Para o diretor executivo do Grupo Pilares, Paulo França, o Crédito do Trabalhador representa um importante instrumento de inclusão financeira, uma vez que é capaz de impulsionar a capacidade produtiva das pessoas. No entanto, deve ser usado com cautela. “Quando o crédito é direcionado principalmente para cobrir despesas correntes, pagar dívidas antigas ou complementar a renda mensal, seu efeito econômico tende a ser limitado e, muitas vezes, preocupante”, alerta.
França chama a atenção para o real custo financeiro da modalidade. “Apesar de possuir taxas inferiores às de opções como cheque especial e cartão de crédito rotativo, os juros ainda permanecem elevados quando comparados ao potencial de crescimento da renda do trabalhador”, detalha o diretor, destacando que, quando uma parcela significativa da renda familiar passa a ser destinada ao pagamento de juros e amortizações, ocorre uma redução imediata da capacidade de consumo.
O especialista avalia, sob a ótica macroeconômica, que a concentração excessiva da renda das famílias no pagamento de juros diminui a velocidade com que o dinheiro circula entre empresas, trabalhadores e prestadores de serviço. “Uma população excessivamente endividada tende a consumir menos, investir menos e apresentar maior vulnerabilidade diante de imprevistos como desemprego, problemas de saúde ou aumento do custo de vida. Esse cenário pode afetar diretamente o crescimento econômico e a geração de empregos”, pontua.

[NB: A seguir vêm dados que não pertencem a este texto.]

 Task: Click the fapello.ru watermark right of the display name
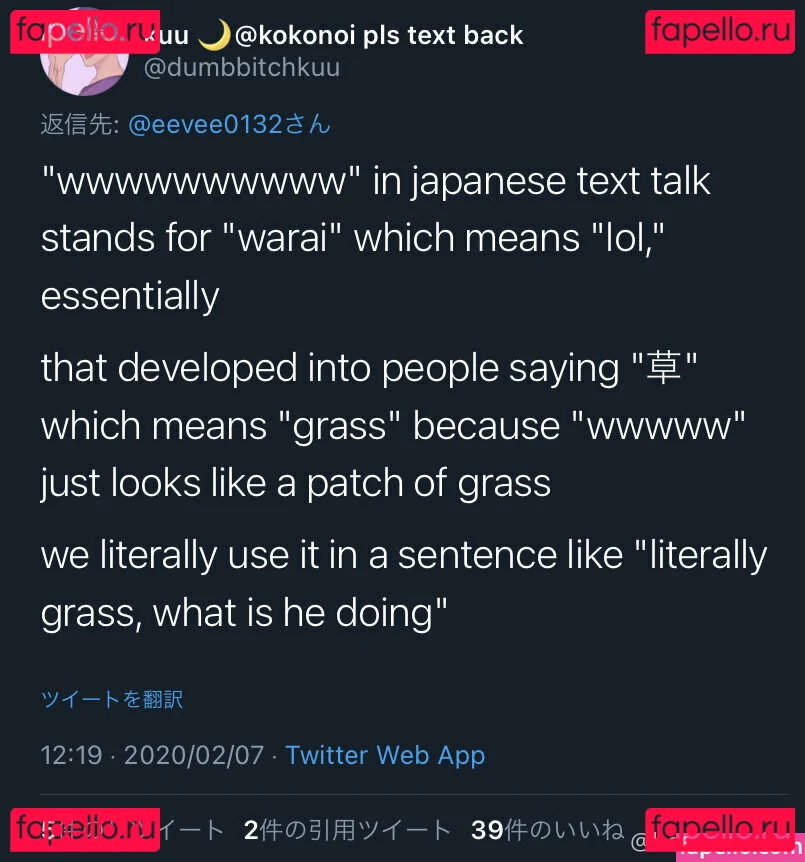pyautogui.click(x=719, y=31)
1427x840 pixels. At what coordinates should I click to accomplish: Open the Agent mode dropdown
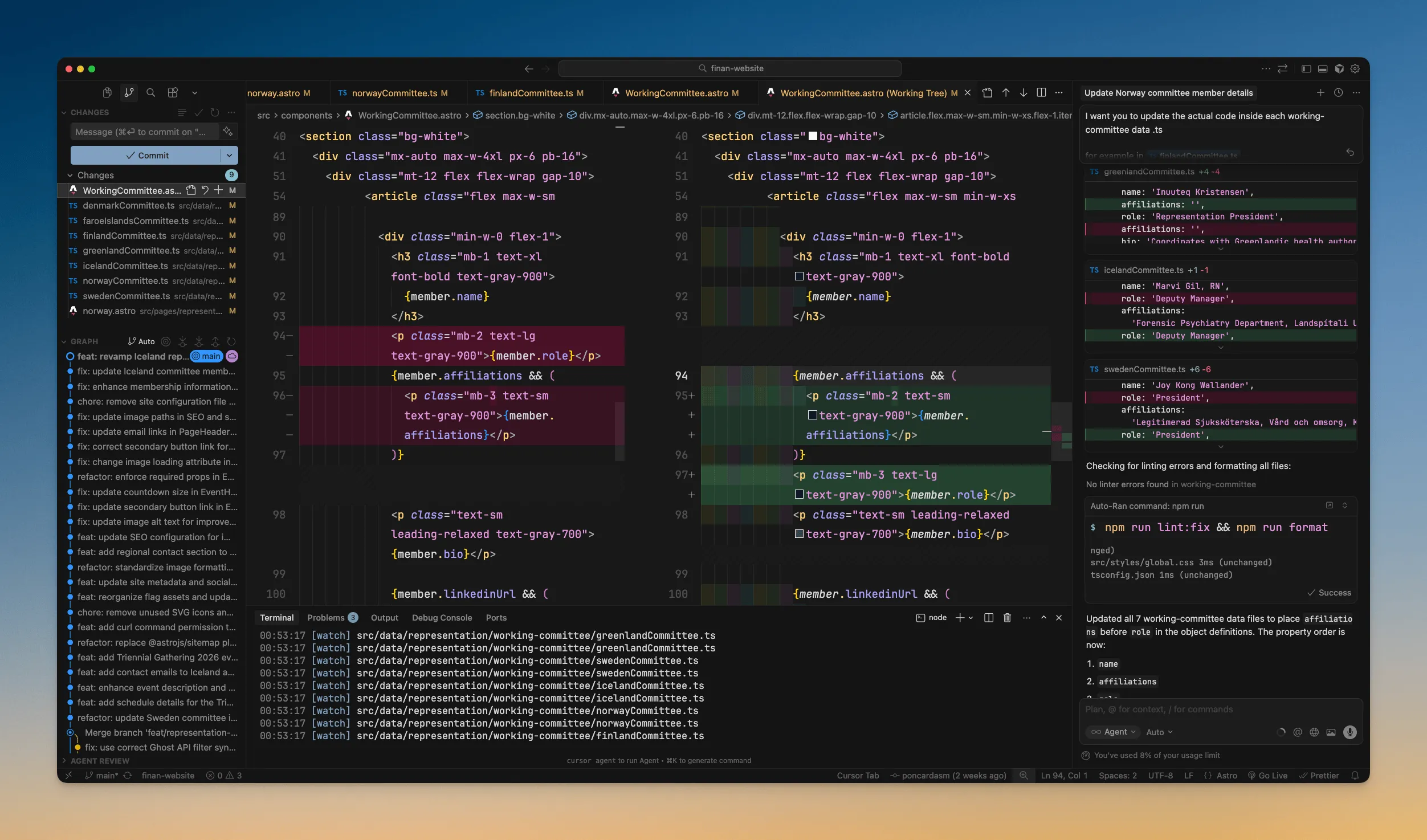(x=1114, y=732)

França defende que o crédito saudável deve financiar ativos capazes de produzir renda futura, como programas voltados ao financiamento de veículos utilizados por taxistas e motoristas de aplicativos, o financiamento de imóveis ou aqueles destinados à educação e desenvolvimento de pequenos negócios, por exemplo.

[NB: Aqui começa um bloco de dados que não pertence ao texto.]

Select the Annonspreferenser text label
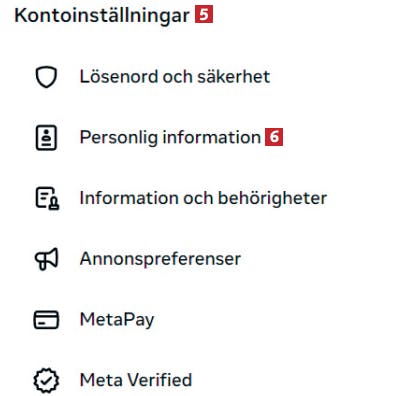The height and width of the screenshot is (396, 418). pos(160,259)
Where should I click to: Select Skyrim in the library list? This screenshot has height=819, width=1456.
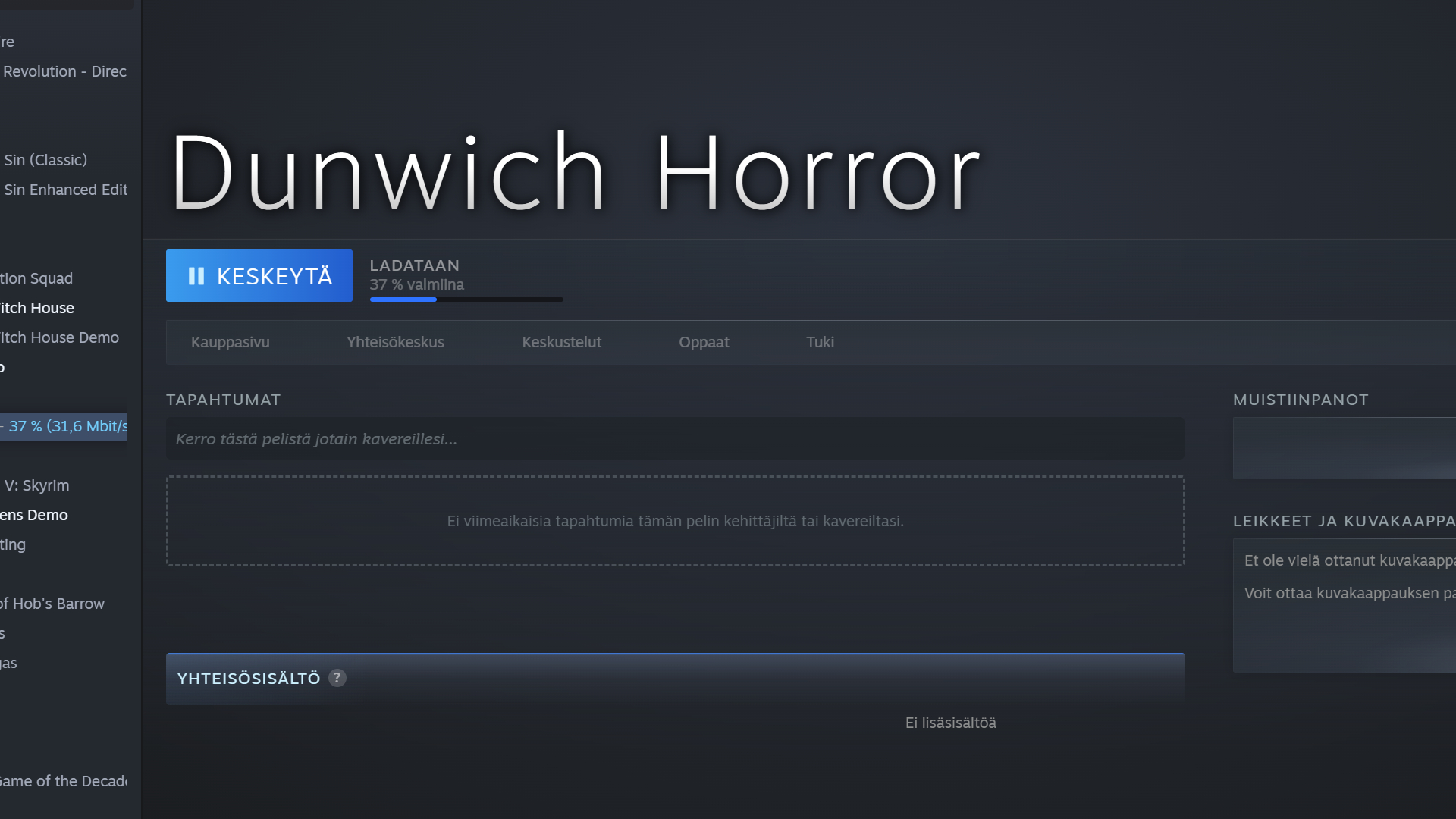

Diante dos desafios, o diretor acredita na educação financeira como estratégia eficiente para que empresas e trabalhadores obtenham benefícios reais com o programa. “Embora a contratação do crédito seja uma decisão individual do trabalhador, as empresas precisam manter uma gestão administrativa e contábil rigorosa para cumprir corretamente suas obrigações. Negócios que investem em programas de educação financeira costumam observar benefícios indiretos, como redução do estresse financeiro dos colaboradores, menor absenteísmo e melhoria do ambiente organizacional”, afirma.